Problem
Collect all lines below with the string "Bästa".

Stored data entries
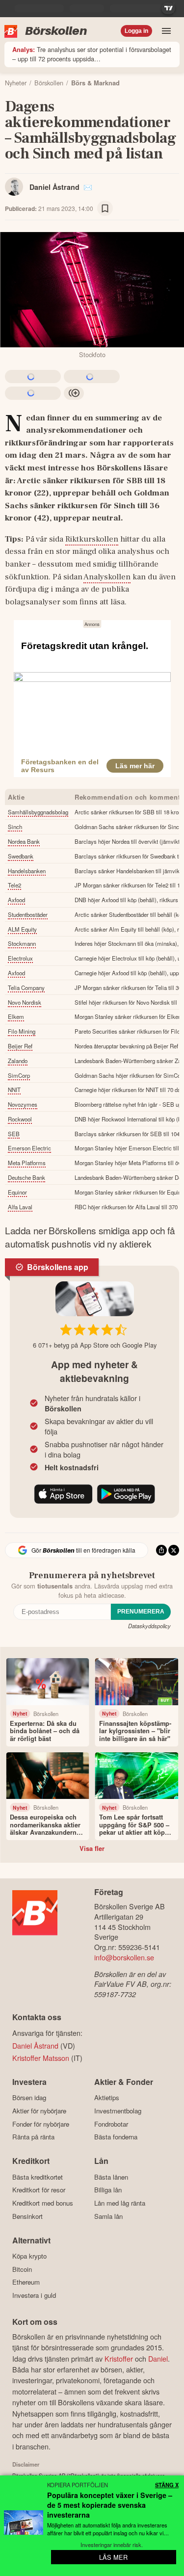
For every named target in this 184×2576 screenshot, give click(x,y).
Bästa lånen (111, 2177)
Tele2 (14, 885)
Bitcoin (22, 2269)
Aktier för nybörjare (39, 2110)
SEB (14, 1134)
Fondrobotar (111, 2124)
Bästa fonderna (115, 2137)
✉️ (87, 187)
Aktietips (106, 2097)
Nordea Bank (24, 841)
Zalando (17, 1061)
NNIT (14, 1089)
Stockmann (22, 943)
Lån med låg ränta (119, 2203)
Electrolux (20, 958)
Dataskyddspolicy (149, 1626)
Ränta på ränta (33, 2137)
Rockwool (20, 1119)
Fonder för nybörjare (40, 2124)
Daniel (158, 2358)
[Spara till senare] (105, 208)
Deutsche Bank (26, 1177)
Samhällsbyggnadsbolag (38, 812)
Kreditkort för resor (38, 2190)
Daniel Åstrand (54, 187)
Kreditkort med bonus (42, 2203)
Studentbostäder (28, 914)
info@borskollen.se (124, 1957)
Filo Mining (21, 1031)
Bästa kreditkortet (37, 2177)
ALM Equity (22, 929)
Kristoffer (119, 2358)
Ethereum (26, 2282)
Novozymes (22, 1104)
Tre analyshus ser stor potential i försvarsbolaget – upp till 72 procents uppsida (91, 54)
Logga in (136, 30)
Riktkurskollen (91, 539)
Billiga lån (108, 2190)
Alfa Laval (20, 1207)
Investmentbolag (117, 2110)
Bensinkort (27, 2216)
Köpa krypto (29, 2256)
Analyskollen (107, 577)
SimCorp (19, 1075)
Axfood (16, 900)
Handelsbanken (27, 871)
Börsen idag (29, 2097)
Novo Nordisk (24, 1002)
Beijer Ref (20, 1046)
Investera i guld (34, 2295)
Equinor (17, 1192)
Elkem (16, 1016)
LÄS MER (113, 2557)
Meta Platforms (27, 1163)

Solution to the exercise
Bästa lånen (111, 2177)
Bästa fonderna (115, 2137)
Bästa kreditkortet (37, 2177)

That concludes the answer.